I can only share with you my experiences and research in this area. I've got a robots.txt file on all sites that I manage. I typically Disallow /css/, /javascript/, /working/ and other temp directories that I don't want indexed. I use it mainly for Google because Googlebot will crawl a link in a heartbeat and I hate seeing working drafts in the SERP's (Search Engine Results Pages).

If you want to stop the 404 errors, drop a robots.txt file into your root directory. You should definitely Disallow at least one directory, typically external css or javascript directories are a good start. Your file might look like this...

robots.txt

User-agent: *
Disallow: /css/
Disallow: /javascript/

pageoneresults

6:04 am on Jul 20, 2002 (gmt 0)

WebmasterWorld Senior Member 10+ Year Member Top Contributors Of The Month



Neilski, my apologies for not Welcoming you too!

In response to your original question. If you cannot upload a robots.txt to your root directory, then the META Robots Tag is the alternative...

Slurp -- Inktomi's Web Robot [inktomi.com]

> robots.txt: Slurp obeys the Robot Exclusion Standard. Specifically, Slurp adheres to the 1994 Robots Exclusion Standard (RES). Where the 1996 proposed standard disambiguates the 1994 standard, the proposed standard is followed.

Slurp is actually somewhat more forgiving than the RES requires.

Slurp will obey the first record in the robots.txt file with a User-Agent containing "Slurp". If there is no such record, It will obey the first entry with a User-Agent of "*".

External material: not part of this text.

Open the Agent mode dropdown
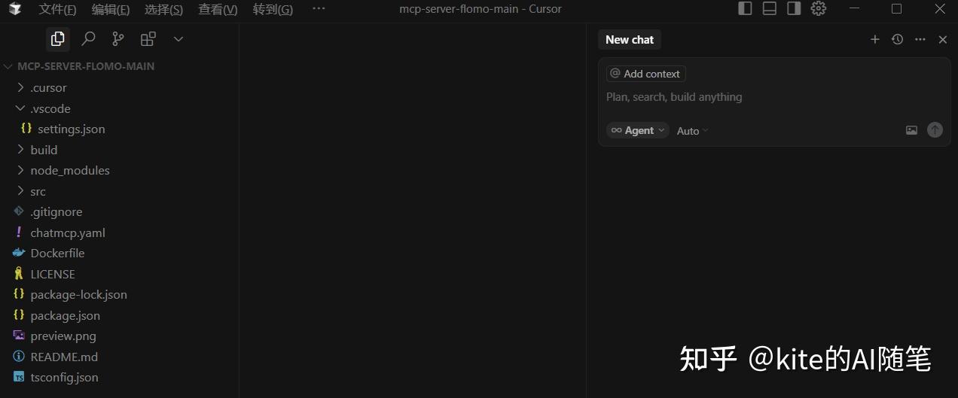Image resolution: width=958 pixels, height=398 pixels. [638, 131]
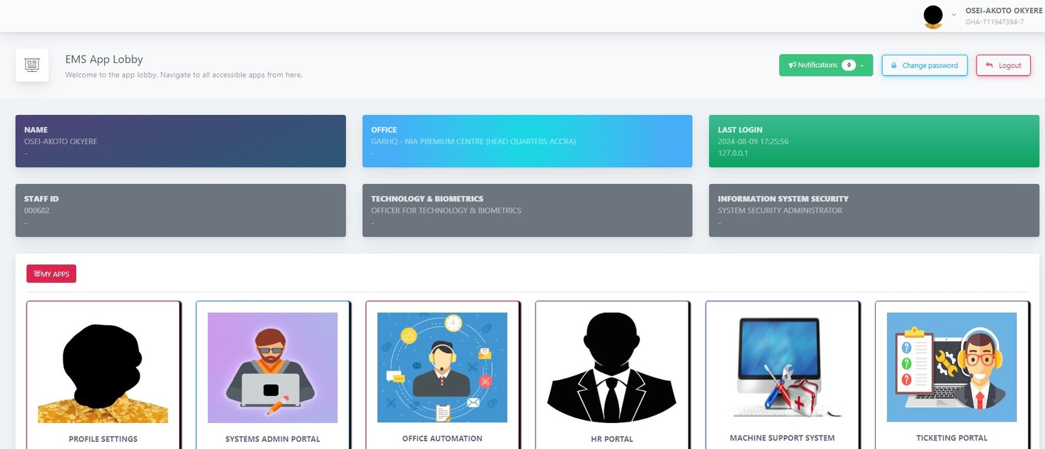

Disallowed documents, including slash (the home page of the site), are not indexed, nor are links in those documents followed. Slurp does read slash at each site and uses it internally, but if it is disallowed it is neither indexed nor followed.

noindex meta-tag: Slurp obeys the noindex meta-tag. If you place

<META NAME="robots" CONTENT="noindex">

in the head of your web document, Slurp will retrieve the document, but it will not index the document or place it in the search engine's database.

You'll find this to be a very interesting read...

Notes on helping search engines index your Web site [w3.org]

Neilski

2:06 pm on Jul 20, 2002 (gmt 0)

10+ Year Member



Re: Neilski, my apologies for not Welcoming you too!
;-)

I'm glad I had posed the original question(s)
Great info from all and a lively discussion.

Lundy

4:34 pm on Jul 20, 2002 (gmt 0)

10+ Year Member



Thank you for the spider question great info.
Also, for the folks wondering about getting FTP'ing files into FP sites, I recall vaguely some years back having to Telnet a robots text file to the server which hosted my FP site. The server ran Apache and this was about 5 yrs ago & I didn't know anything about Telnet, but my hosting co. (great people, I love 'em) gave me good instructions & I did it.
Thanks again

Lundy

4:36 pm on Jul 20, 2002 (gmt 0)

10+ Year Member



No, you know what--that may have been a htaccess file I had to Telnet--sorry.